• _Your assignment_
Write the data out again so that it matches word for word.

──────── Source data

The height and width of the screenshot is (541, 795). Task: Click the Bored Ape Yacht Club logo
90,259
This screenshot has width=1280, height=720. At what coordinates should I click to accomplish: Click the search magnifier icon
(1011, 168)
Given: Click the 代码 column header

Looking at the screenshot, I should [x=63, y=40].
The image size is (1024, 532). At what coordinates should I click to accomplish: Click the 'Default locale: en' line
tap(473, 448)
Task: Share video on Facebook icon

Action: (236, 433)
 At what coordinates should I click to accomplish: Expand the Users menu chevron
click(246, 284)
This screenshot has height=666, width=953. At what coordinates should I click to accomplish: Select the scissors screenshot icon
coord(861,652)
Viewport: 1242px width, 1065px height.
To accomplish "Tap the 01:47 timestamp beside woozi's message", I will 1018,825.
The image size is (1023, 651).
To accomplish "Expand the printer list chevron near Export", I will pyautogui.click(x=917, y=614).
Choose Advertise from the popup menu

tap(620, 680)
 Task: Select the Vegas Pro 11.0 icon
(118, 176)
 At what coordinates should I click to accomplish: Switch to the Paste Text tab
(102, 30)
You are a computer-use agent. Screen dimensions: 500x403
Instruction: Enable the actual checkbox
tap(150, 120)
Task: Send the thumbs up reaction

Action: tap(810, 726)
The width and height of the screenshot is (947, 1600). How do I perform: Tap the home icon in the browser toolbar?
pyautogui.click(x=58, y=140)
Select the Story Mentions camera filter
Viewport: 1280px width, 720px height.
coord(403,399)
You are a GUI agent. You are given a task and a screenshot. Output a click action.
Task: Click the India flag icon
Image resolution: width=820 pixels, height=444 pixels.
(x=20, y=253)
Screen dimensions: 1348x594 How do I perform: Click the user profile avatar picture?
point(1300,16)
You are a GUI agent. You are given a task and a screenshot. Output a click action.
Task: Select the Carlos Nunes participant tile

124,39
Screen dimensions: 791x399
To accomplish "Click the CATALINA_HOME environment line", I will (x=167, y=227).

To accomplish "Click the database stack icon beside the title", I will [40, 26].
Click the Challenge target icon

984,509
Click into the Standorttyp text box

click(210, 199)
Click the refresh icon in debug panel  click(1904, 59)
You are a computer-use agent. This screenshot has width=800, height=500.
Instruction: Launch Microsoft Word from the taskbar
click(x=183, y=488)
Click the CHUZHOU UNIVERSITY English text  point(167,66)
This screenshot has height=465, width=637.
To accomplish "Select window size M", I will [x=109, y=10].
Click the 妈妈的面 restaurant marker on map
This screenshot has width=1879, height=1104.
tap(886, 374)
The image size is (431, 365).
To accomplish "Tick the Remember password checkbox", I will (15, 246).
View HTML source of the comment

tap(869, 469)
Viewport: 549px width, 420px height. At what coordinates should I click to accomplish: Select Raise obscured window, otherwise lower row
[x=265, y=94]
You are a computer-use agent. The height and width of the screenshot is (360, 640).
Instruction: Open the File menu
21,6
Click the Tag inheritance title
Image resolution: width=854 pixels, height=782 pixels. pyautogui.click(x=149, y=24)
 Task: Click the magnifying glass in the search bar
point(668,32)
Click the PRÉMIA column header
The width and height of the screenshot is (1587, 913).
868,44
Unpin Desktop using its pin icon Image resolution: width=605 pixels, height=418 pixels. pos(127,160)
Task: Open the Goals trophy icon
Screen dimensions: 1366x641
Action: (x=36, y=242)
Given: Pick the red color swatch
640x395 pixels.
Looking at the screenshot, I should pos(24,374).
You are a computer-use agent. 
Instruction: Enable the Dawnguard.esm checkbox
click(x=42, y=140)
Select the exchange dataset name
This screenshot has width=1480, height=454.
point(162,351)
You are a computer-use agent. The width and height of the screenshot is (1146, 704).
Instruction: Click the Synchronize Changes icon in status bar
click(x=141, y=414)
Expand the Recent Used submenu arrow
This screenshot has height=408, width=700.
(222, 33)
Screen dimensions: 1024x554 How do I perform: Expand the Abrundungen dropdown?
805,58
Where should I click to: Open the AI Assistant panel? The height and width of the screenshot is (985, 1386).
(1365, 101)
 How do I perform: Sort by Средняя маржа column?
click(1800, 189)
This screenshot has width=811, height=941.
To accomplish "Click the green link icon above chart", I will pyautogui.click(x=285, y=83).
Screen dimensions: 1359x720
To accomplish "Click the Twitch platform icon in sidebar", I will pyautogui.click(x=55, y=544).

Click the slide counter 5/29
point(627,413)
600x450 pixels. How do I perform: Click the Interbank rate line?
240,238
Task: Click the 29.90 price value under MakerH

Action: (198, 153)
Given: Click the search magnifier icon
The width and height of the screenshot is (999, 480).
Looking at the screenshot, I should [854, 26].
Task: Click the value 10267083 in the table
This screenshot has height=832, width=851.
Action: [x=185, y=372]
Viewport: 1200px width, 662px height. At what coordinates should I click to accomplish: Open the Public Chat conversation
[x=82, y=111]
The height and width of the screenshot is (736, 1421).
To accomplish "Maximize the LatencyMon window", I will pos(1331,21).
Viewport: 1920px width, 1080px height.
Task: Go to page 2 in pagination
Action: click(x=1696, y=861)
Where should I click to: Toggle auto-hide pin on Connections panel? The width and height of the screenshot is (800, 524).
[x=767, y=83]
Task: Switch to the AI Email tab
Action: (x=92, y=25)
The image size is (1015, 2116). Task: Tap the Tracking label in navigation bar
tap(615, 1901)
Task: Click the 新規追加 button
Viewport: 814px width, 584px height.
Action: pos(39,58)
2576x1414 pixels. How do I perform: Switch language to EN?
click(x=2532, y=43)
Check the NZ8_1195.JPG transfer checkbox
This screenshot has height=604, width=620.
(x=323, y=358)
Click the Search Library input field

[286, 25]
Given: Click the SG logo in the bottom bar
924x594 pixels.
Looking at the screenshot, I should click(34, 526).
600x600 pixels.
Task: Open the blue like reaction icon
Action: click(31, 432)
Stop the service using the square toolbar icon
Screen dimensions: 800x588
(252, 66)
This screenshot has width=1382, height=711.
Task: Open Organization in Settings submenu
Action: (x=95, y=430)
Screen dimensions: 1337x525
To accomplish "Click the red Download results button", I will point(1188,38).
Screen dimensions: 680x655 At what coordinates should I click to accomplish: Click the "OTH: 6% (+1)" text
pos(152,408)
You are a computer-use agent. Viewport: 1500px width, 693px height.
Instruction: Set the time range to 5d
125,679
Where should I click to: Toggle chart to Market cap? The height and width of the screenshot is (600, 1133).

────────────────

• _Answer to the problem_
The height and width of the screenshot is (541, 795). Task: Click the Bored Ape Yacht Club logo
90,259
This screenshot has width=1280, height=720. At what coordinates should I click to accomplish: Click the search magnifier icon
(1011, 168)
Given: Click the 代码 column header

Looking at the screenshot, I should [x=63, y=40].
The image size is (1024, 532). At what coordinates should I click to accomplish: Click the 'Default locale: en' line
tap(473, 448)
Task: Share video on Facebook icon

Action: (236, 433)
 At what coordinates should I click to accomplish: Expand the Users menu chevron
click(246, 284)
This screenshot has height=666, width=953. At what coordinates should I click to accomplish: Select the scissors screenshot icon
coord(861,652)
Viewport: 1242px width, 1065px height.
To accomplish "Tap the 01:47 timestamp beside woozi's message", I will 1018,825.
The image size is (1023, 651).
To accomplish "Expand the printer list chevron near Export", I will pyautogui.click(x=917, y=614).
Choose Advertise from the popup menu

tap(620, 680)
 Task: Select the Vegas Pro 11.0 icon
(118, 176)
 At what coordinates should I click to accomplish: Switch to the Paste Text tab
(102, 30)
You are a computer-use agent. Screen dimensions: 500x403
Instruction: Enable the actual checkbox
tap(150, 120)
Task: Send the thumbs up reaction

Action: tap(810, 726)
The width and height of the screenshot is (947, 1600). How do I perform: Tap the home icon in the browser toolbar?
pyautogui.click(x=58, y=140)
Select the Story Mentions camera filter
Viewport: 1280px width, 720px height.
coord(403,399)
You are a GUI agent. You are given a task and a screenshot. Output a click action.
Task: Click the India flag icon
Image resolution: width=820 pixels, height=444 pixels.
(x=20, y=253)
Screen dimensions: 1348x594 How do I perform: Click the user profile avatar picture?
point(1300,16)
You are a GUI agent. You are given a task and a screenshot. Output a click action.
Task: Select the Carlos Nunes participant tile

124,39
Screen dimensions: 791x399
To accomplish "Click the CATALINA_HOME environment line", I will (x=167, y=227).

To accomplish "Click the database stack icon beside the title", I will [40, 26].
Click the Challenge target icon

984,509
Click into the Standorttyp text box

click(210, 199)
Click the refresh icon in debug panel  click(1904, 59)
You are a computer-use agent. This screenshot has width=800, height=500.
Instruction: Launch Microsoft Word from the taskbar
click(x=183, y=488)
Click the CHUZHOU UNIVERSITY English text  point(167,66)
This screenshot has height=465, width=637.
To accomplish "Select window size M", I will [x=109, y=10].
Click the 妈妈的面 restaurant marker on map
This screenshot has width=1879, height=1104.
tap(886, 374)
The image size is (431, 365).
To accomplish "Tick the Remember password checkbox", I will (15, 246).
View HTML source of the comment

tap(869, 469)
Viewport: 549px width, 420px height. At what coordinates should I click to accomplish: Select Raise obscured window, otherwise lower row
[x=265, y=94]
You are a computer-use agent. The height and width of the screenshot is (360, 640).
Instruction: Open the File menu
21,6
Click the Tag inheritance title
Image resolution: width=854 pixels, height=782 pixels. pyautogui.click(x=149, y=24)
 Task: Click the magnifying glass in the search bar
point(668,32)
Click the PRÉMIA column header
The width and height of the screenshot is (1587, 913).
868,44
Unpin Desktop using its pin icon Image resolution: width=605 pixels, height=418 pixels. pos(127,160)
Task: Open the Goals trophy icon
Screen dimensions: 1366x641
Action: (x=36, y=242)
Given: Pick the red color swatch
640x395 pixels.
Looking at the screenshot, I should pos(24,374).
You are a computer-use agent. 
Instruction: Enable the Dawnguard.esm checkbox
click(x=42, y=140)
Select the exchange dataset name
This screenshot has width=1480, height=454.
point(162,351)
You are a computer-use agent. The width and height of the screenshot is (1146, 704).
Instruction: Click the Synchronize Changes icon in status bar
click(x=141, y=414)
Expand the Recent Used submenu arrow
This screenshot has height=408, width=700.
(222, 33)
Screen dimensions: 1024x554 How do I perform: Expand the Abrundungen dropdown?
805,58
Where should I click to: Open the AI Assistant panel? The height and width of the screenshot is (985, 1386).
(1365, 101)
 How do I perform: Sort by Средняя маржа column?
click(1800, 189)
This screenshot has width=811, height=941.
To accomplish "Click the green link icon above chart", I will pyautogui.click(x=285, y=83).
Screen dimensions: 1359x720
To accomplish "Click the Twitch platform icon in sidebar", I will pyautogui.click(x=55, y=544).

Click the slide counter 5/29
point(627,413)
600x450 pixels. How do I perform: Click the Interbank rate line?
240,238
Task: Click the 29.90 price value under MakerH

Action: (198, 153)
Given: Click the search magnifier icon
The width and height of the screenshot is (999, 480).
Looking at the screenshot, I should [854, 26].
Task: Click the value 10267083 in the table
This screenshot has height=832, width=851.
Action: [x=185, y=372]
Viewport: 1200px width, 662px height. At what coordinates should I click to accomplish: Open the Public Chat conversation
[x=82, y=111]
The height and width of the screenshot is (736, 1421).
To accomplish "Maximize the LatencyMon window", I will pos(1331,21).
Viewport: 1920px width, 1080px height.
Task: Go to page 2 in pagination
Action: click(x=1696, y=861)
Where should I click to: Toggle auto-hide pin on Connections panel? The width and height of the screenshot is (800, 524).
[x=767, y=83]
Task: Switch to the AI Email tab
Action: (x=92, y=25)
The image size is (1015, 2116). Task: Tap the Tracking label in navigation bar
tap(615, 1901)
Task: Click the 新規追加 button
Viewport: 814px width, 584px height.
Action: pos(39,58)
2576x1414 pixels. How do I perform: Switch language to EN?
click(x=2532, y=43)
Check the NZ8_1195.JPG transfer checkbox
This screenshot has height=604, width=620.
(x=323, y=358)
Click the Search Library input field

[286, 25]
Given: Click the SG logo in the bottom bar
924x594 pixels.
Looking at the screenshot, I should click(34, 526).
600x600 pixels.
Task: Open the blue like reaction icon
Action: click(31, 432)
Stop the service using the square toolbar icon
Screen dimensions: 800x588
(252, 66)
This screenshot has width=1382, height=711.
Task: Open Organization in Settings submenu
Action: (x=95, y=430)
Screen dimensions: 1337x525
To accomplish "Click the red Download results button", I will point(1188,38).
Screen dimensions: 680x655 At what coordinates should I click to accomplish: Click the "OTH: 6% (+1)" text
pos(152,408)
You are a computer-use agent. Viewport: 1500px width, 693px height.
Instruction: Set the time range to 5d
125,679
Where should I click to: Toggle chart to Market cap? The height and width of the screenshot is (600, 1133).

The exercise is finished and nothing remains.